Longorn implements distributed block storage using containers and microservices. It creates a dedicated storage controller for each block device volume and synchronously replicates the volume across multiple replicas stored on multiple nodes. The storage controller and replicas are themselves orchestrated using Kubernetes.
The Longhorn manager is repsonsible for creating and managing volumes in the Kubernetes cluster.
When the Longhorn manager is asked to create a volume, it creates a controller container on the host the volume is attached to as well as the hosts where the replicas will be placed. Replicas should be placed on separate hosts to ensure maximum availability.
In the figure below, there are three containers with Longhorn volumes. Each Docker volume has a dedicated controller, which runs as a container. Each controller has two replicas and each replica is a container. The arrows in the figure indicate the read/write data flow between the Docker volume, controller container, replica containers, and disks. By creating a separate controller for each volume, if one controller fails, the function of other volumes is not impacted.
read/write data flow between the Docker volume, controller container, replica containers, and disks
For example, in a large-scale deployment with 100,000 Docker volumes each with two replicas, there will be 100,000 controller containers and 200,000 replica containers. In order to schedule, monitor, coordinate, and repair all these controllers and replicas a storage orchestration system is needed.

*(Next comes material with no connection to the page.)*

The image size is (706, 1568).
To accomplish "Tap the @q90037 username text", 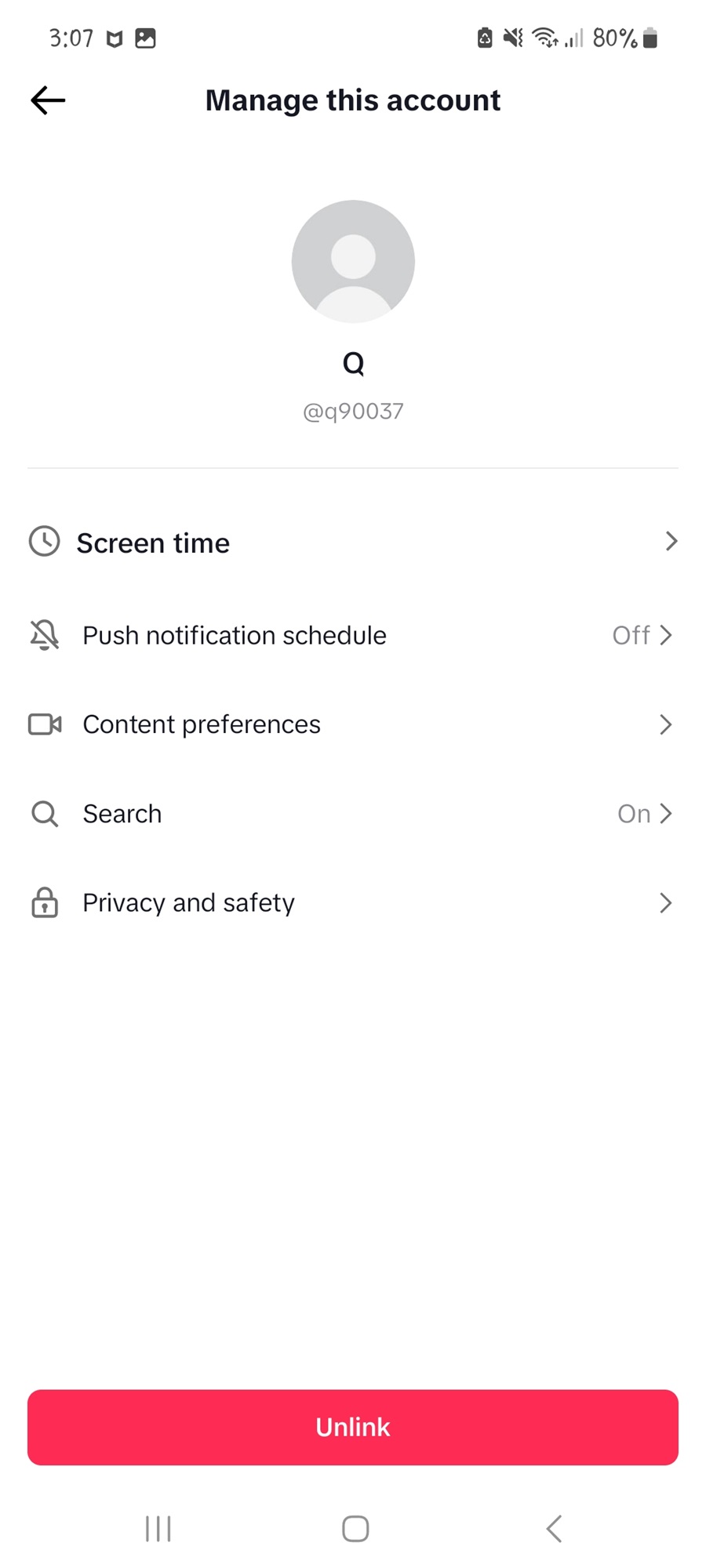I will [x=353, y=412].
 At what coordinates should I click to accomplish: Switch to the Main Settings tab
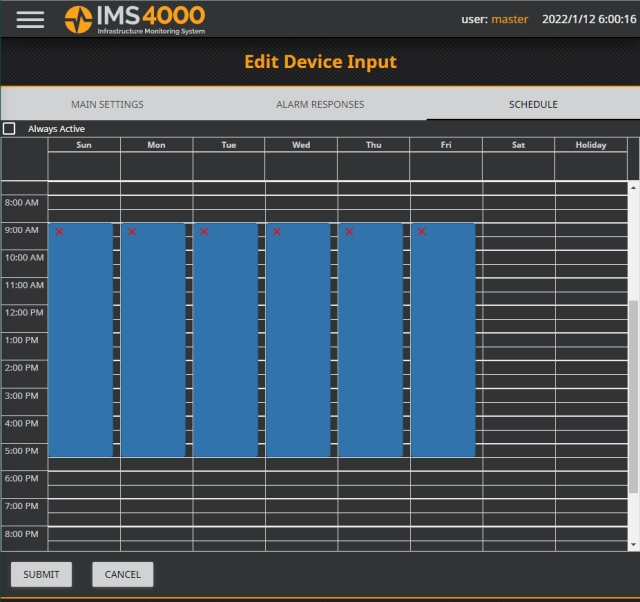(107, 104)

Longhorn replicas are built using Linux sparse files, which support thin provisioning. We currently do not maintain additional metadata to indicate which blocks are used. The block size is 4K. When you take a snapshot, you create a differencing disk. As the number of snapshots grows, the differencing disk chain could get quite long. To improve read performance, Longhorn therefore maintains a read index that records which differencing disk holds valid data for each 4K block.

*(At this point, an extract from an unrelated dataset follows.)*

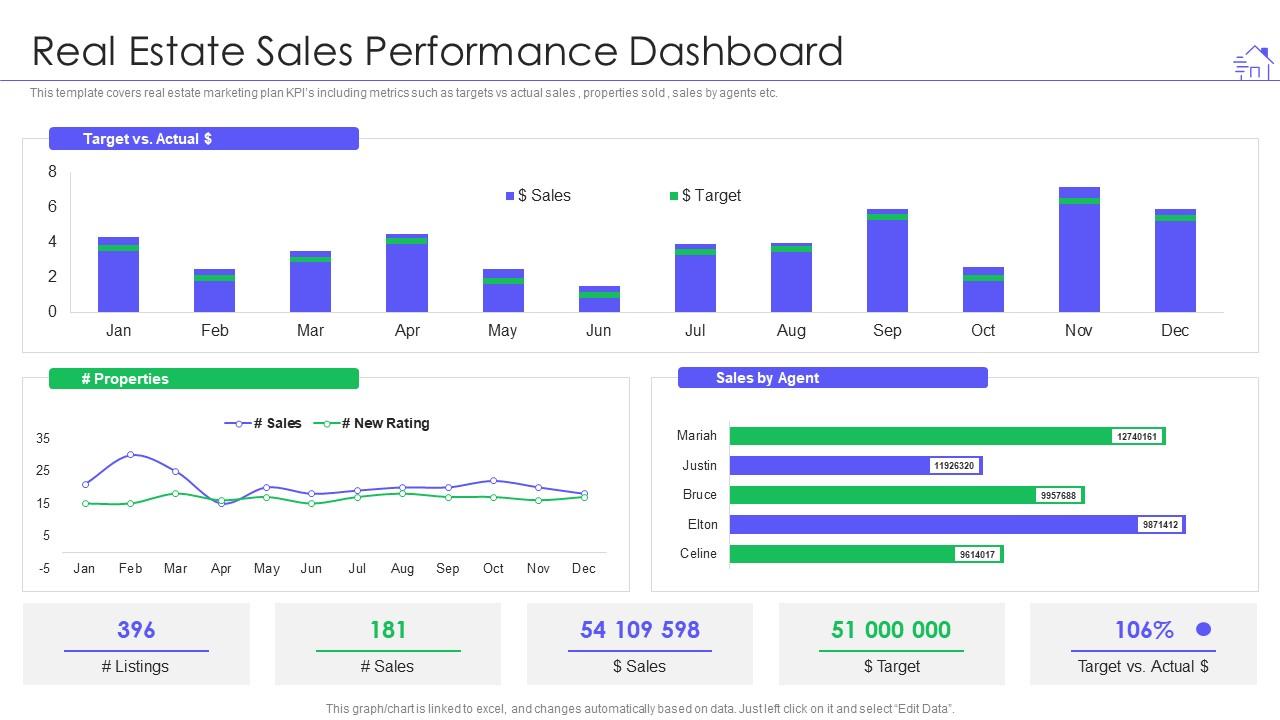Image resolution: width=1280 pixels, height=720 pixels.
Task: Click the February peak point on # Sales line
Action: point(130,455)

In the following figure, the volume has eight blocks. The read index has eight entries and is filled up lazily as read operation takes place. A write operation resets the read index, causing it to point to the live data.
The read index is kept in memory and consumes one byte for each 4K block. The byte-sized read index means you can take as many as 254 snapshots for each volume. The read index consumes a certain amount of in-memory data structure for each replica. A 1TB volume, for example, consumes 256MB of in-memory read index. We will potentially consider placing the read index in memory-mapped files in the future.
When the controller detects failures in one of its replicas, it marks the replica as being in an error state. The Longhorn volume manager is responsible for initiating and coordinating the process of rebuilding the faulty replica as follows:
Snapshot and backup operations are performed separately. The backups are incremental, detecting and transmitting the changed blocks between snapshots. This is a relatively easy task since each snapshot is a differencing file and only stores the changes from the last snapshot. To avoid storing a very large number of small blocks, Longhorn performs backup operations using 2MB blocks. That means that, if any 4K block in a 2MB boundary is changed, it will have to backup the entire 2MB block. This offers the right balance between manageability and efficiency.
In the following figure, Longhorn has backed up both “snap2” and “snap3”. Each backup maintains its own set of 2MB blocks, and the two backups share one green block and one blue block. Each 2MB block is backed up only once. When the user deletes a backup from secondary storage, Lonhgorn does not delete all the blocks it uses. Instead, it performs garbage collection periodically to clean up unused blocks from secondary storage.
Longhorn stores all backups for a given volume under a common directory. The following figure depicts a somewhat simplified view of how Longhorn stores backups for a volume. Volume-level metadata is stored in
The metadata files for each backup (e.g., “snap2.cfg”) are relatively small because they only contain the offsets and check sums of all the 2MB blocks in the backup. The 2MB blocks for all backups belonging to the same volume are stored under a common directory and can therefore be shared across multiple backups. The 2MB blocks (.blk files) are compressed. Because checksums are used to address the 2MB blocks, we achieve some degree of deduplication for the 2MB blocks in the same volume.
Volume-level metadata is stored in volume.cfg. The metadata files for each backup (e.g., “snap2.cfg”) are relatively small because they only contain the offsets and check sums of all the 2MB blocks in the backup. The 2MB blocks for all backups belonging to the same volume are stored under a common directory and can therefore be shared across multiple backups. The 2MB blocks (.blk files) are compressed. Because check sums are used to address the 2MB blocks, we achieve some degree of deduplication for the 2MB blocks in the same volume.